Bien entendu, tel un grand-frère des cités, il sait ce qui est bon pour vous, et ce que vous devriez faire, quand et comment, si seulement vous étiez moins sot.

Une de ses phrases favorites ? : « Si j’étais toi ».

A laquelle mon écho personnel répond à l’infini: « tais-toi, tais-toi… »

 

Inconscient du ridicule dans lequel le plonge chacune de ses interventions, Il ose tout, et c’est même à cela, selon Michel Audiard, qu’on le reconnait.

 

Telle une étoile en fin de vie, cette supernova de la connerie s’effondre en permanence sur elle-même dans une explosion lumineuse de bêtise satisfaite et repue.

Situé très haut sur l’échelle de la connerie, on pourra avec succès s’inspirer de certains afin d’établir, de manière irréfutable et en platine iridié, LA mesure universelle tristement manquante du con-étalon, à déposer, bien entendu, au pavillon de Breteuil.

 

 

Voilà. Comme je le disais en préambule, ce court guide ne peut rendre compte de l’incroyable foisonnement, de la richesse des mutations incessantes, de l’apparition de nouveaux variants…. bref, de la diversité du con. Elle est infinie, et Dieu (qui n’existe pas) dans son immense méchanceté, y veille.

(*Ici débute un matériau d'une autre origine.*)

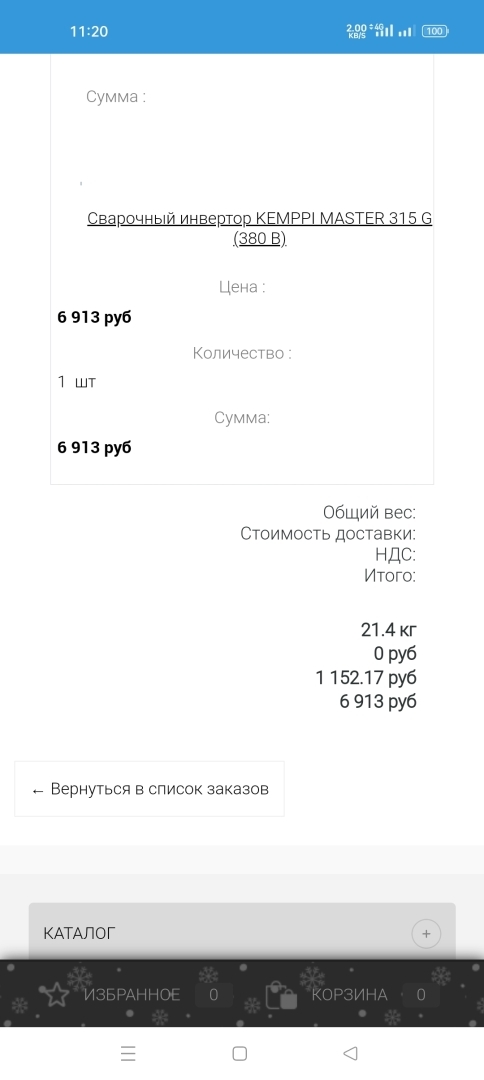
Task: Click the total weight value 21.4 кг
Action: click(x=389, y=630)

J’espère néanmoins qu’il vous sera utile pour écarter de votre route les individus les plus envahissants.

Du moins tant qu’ils ne seront pas enfermés dans des asiles de cons. « Mais vous imaginez un peu la taille des bâtiments » ?? (3)

 

En conclusion, je reprendrai le célèbre mot de Charles de Gaulle (4) : à Louis Vallon, (député et gaulliste de gauche -si, c’est possible- !) qui lors d'une réunion, lui aurait lancé un « Mort aux cons, mon général !» il aurait répondu : « Ouh….Vaste programme ! ».

Oui, Vaste programme … 

 

Mais vous le savez, la vastitude d’un sujet n’est pas pour m’effrayer et j’ai la bravitude qu’il faut.

 

Mort aux cons, donc !!

 

 

 

 

Bibliographie :

 

 

  1. Si vous ne le connaissez-pas, à lire impérativement ! https://www.ledevoir.com/auteur/jean-dion
  2. George Orwell : La Ferme des animaux (titre original : Animal Farm. A Fairy Story). Folio classique Gallimard
  3. Extrait des dialogues du film « Tais-toi » de Francis Veber.

    Le psy (André Dussolier): "C'est un petit mental qui a une incapacité totale à s'extraire du présent""En clair, il est incroyablement con"

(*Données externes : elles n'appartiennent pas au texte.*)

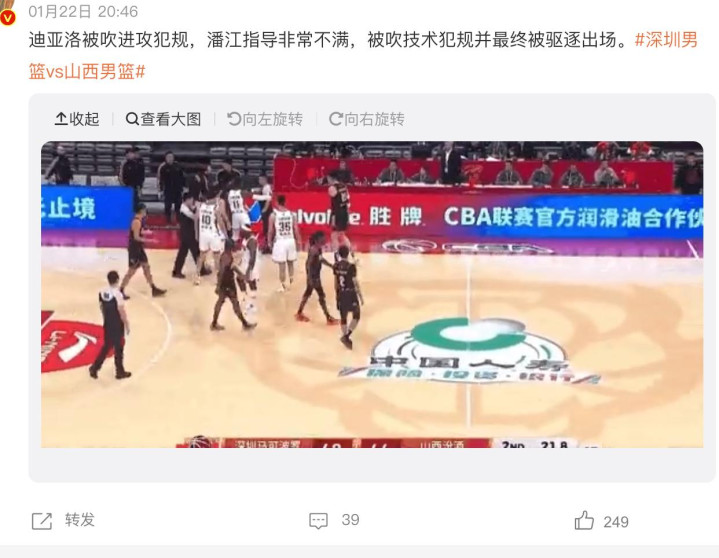Image resolution: width=719 pixels, height=558 pixels.
Task: Click the like count 249
Action: coord(616,522)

    Le directeur de prison: "Docteur, il faut me débarrasser de lui. Je suis sûr qu'il serait mieux à l'asile"

    Le psy: "C'est un asile de fous, pas un asile de cons. Il faudrait construire des asiles de cons ….  Mais vous imaginez un peu la taille des bâtiments..."

  4. Cité par Marcel Jullian, De Gaulle, Pensées, répliques et anecdotes, éd. Le cherche midi, 1994.